Yield: 2 1/2 – 3 cups broth and 85-100 gnocchi
2 tablespoons of olive oil
1 medium carrot, chopped
1 medium celery stock, chopped
1 medium yellow onion, chopped
2 peeled garlic cloves, smashed
1/2 cup while wine
One 28 ounce(795 grams) can diced tomatoes with juices
Small handful of fresh basil leaves, plus more for garnish
2 cups of chicken or vegetable stock
Salt and freshly ground black pepper to taste
2 pounds(4) of Russet potatoes
1 large egg, lightly beaten
1 teaspoon sea salt
1 1/4 to 1 1/2 cups flour, plus more for dusting surface
1. Bake the potatoes. Preheat your oven to 400 degrees F. Bake potatoes for 45 minutes to 1 hour, depending on size, until a fork or knife can easily pierce through them. Meanwhile prepare tomato broth.
2. Make the tomato broth. Heat oil in heavy pot to medium high heat. Add carrot, celery and onion and cook for 5 minutes, reduce the heat to medium if they begin to brown. Add the garlic, cook for one minute more. Add wine, use it to scrape up any brown bits on the bottom of the pan. Cook wine until reduced by half, for about 4 minutes. Stir in the diced tomatoes and their juices, the stock and the basil. Simmer until the tomato broth thickens slightly, for about 30 minutes. Strain out vegetables in a fine mesh sieve and season with salt and pepper to taste. Set aside until needed, you should have 2 1/2 to 3 cups of broth.
3. Let potatoes cool for 10 minutes, after baking, then cut in half and scoop out the potato and place in large bowl. Mash the potatoes so that most of the lumps are gone. It’s ok if there are a few lumps, they seem to disappear once the gnocchi is cooked. Let potatoes cool to lukewarm and add the egg and salt to combine. Add 1/2 cup of flour and mix to combine. Add another 1/2 cup of flour, mixing again. Add 1/4 cup of flour and see if this is enough so that the dough is not sticking to your hands too much. If still too sticky add the last 1/4 cup of flour and mix until the dough is a good consistency, soft and a little sticky, but able to hold it’s shape enough to be rolled into a rope. Knead the dough together briefly on the counter with a little flour, just for a minute.

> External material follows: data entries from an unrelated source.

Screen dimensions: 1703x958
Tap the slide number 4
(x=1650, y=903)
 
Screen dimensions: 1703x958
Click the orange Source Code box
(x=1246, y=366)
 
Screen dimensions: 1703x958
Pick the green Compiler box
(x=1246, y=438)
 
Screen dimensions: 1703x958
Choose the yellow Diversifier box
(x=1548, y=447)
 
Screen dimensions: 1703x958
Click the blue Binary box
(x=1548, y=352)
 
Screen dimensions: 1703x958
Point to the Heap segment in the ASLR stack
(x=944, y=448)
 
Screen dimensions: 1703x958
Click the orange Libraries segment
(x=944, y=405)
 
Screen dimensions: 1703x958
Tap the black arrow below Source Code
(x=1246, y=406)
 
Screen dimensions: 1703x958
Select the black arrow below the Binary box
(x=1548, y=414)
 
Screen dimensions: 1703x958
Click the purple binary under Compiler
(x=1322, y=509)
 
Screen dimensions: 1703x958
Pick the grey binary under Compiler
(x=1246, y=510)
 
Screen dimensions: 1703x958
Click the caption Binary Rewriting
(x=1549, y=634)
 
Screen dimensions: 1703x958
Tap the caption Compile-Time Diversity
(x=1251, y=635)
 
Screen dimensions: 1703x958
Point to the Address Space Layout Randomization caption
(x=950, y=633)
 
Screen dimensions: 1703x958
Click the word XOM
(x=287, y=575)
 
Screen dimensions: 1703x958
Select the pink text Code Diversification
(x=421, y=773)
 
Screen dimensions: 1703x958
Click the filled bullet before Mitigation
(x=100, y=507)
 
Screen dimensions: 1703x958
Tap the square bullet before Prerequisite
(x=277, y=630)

4. Divide the dough into quarters. Roll each piece into a long rope, about 3/4 inch thick. Cut each rope into 3/4 inch pieces. Place cut gnocchi onto a parchment lined baking sheet. If you would like to freeze them for later use, do so on this tray, once they are frozen drop them into a freezer bag. This ensures you won’t have one enormous gnocchi mass when you are ready to cook them.

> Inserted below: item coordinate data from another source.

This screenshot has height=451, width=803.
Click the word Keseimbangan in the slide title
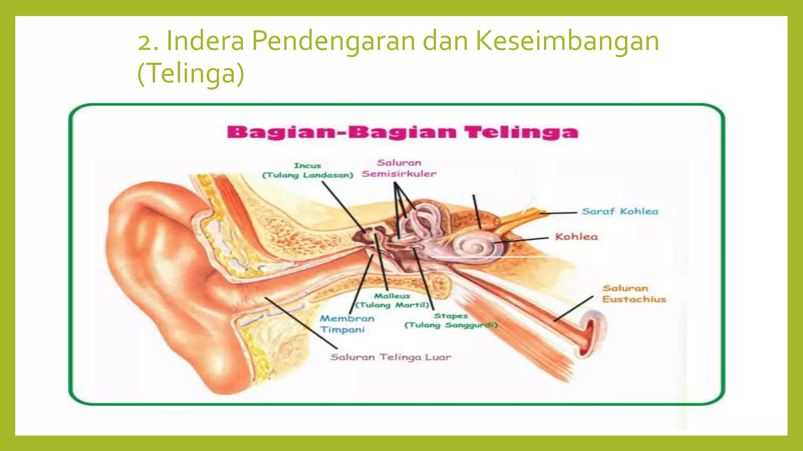pos(567,41)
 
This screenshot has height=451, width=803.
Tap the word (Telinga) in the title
pos(191,73)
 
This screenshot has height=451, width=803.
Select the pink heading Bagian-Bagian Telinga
pos(402,132)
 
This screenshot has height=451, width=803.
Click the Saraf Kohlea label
pos(620,211)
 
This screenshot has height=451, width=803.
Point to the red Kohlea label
pos(576,236)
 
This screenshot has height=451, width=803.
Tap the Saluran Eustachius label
pos(634,294)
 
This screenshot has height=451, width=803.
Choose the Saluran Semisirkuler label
pos(399,168)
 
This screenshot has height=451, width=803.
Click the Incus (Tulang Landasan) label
pos(307,170)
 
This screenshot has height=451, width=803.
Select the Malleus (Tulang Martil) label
pos(392,300)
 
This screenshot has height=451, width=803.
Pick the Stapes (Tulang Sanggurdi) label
pos(451,320)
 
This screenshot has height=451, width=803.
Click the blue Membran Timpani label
pos(346,324)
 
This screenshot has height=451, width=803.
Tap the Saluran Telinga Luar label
pos(391,357)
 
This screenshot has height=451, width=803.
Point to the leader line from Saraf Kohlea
pos(559,213)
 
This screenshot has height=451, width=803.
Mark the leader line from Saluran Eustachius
pos(573,309)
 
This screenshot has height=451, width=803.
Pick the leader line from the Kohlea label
pos(521,240)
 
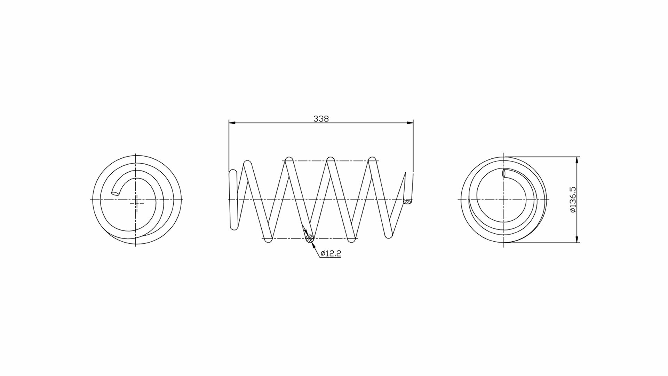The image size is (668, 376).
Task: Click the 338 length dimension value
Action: tap(321, 119)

5. Place the gnocchi, a quarter batch at a time, into a pot of boiling, well salted water. Cook gnocchi until they float to the top, about 2 minutes, then drain. Frozen gnocchi will take 1 more minute. I kept a colander inside a large bowl next to the pot of boiling gnocchi to transfer the gnocchi directly into and drain.
6. Meanwhile, reheat broth to a simmer. Serve gnocchi and broth together, garnished with extra chopped fresh basil and/or a dollop of fresh ricotta or some fresh grated parmesan.